- _Work request_
Return all lines in the data where the string "computer" can be found.

Extracted data entries
━━━━━━━━━━
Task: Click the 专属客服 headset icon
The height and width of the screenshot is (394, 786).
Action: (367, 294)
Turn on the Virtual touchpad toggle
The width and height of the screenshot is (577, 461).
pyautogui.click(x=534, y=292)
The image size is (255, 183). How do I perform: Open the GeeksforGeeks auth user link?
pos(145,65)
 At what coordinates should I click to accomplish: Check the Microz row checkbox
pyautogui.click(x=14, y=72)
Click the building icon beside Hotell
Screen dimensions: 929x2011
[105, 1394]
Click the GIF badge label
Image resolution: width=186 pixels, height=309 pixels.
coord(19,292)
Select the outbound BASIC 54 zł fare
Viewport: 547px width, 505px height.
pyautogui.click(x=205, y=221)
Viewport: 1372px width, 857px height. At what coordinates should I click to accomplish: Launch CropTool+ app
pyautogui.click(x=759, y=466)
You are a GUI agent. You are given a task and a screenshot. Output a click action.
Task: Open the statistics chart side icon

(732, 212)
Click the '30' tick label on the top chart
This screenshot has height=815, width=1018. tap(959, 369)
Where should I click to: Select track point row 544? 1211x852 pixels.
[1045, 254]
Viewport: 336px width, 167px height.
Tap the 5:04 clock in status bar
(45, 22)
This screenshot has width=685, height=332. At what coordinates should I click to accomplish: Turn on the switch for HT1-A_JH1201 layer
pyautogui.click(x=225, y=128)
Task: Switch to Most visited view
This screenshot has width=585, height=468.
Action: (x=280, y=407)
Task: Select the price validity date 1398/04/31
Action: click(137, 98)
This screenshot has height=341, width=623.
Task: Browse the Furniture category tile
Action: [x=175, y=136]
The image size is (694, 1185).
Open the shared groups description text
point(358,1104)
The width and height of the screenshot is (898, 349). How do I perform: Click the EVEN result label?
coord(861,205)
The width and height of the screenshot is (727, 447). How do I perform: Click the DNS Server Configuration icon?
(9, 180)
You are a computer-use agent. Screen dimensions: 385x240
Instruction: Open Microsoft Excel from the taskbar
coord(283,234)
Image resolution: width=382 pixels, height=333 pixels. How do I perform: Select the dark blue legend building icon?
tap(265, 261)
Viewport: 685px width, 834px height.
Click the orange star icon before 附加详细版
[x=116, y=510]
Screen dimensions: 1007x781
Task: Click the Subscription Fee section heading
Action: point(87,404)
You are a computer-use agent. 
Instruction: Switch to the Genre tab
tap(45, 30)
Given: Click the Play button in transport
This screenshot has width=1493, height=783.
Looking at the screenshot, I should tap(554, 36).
━━━━━━━━━━
- _Response for this exercise_
You are a computer-use agent. Screen dimensions: 385x240
You are a computer-use agent. 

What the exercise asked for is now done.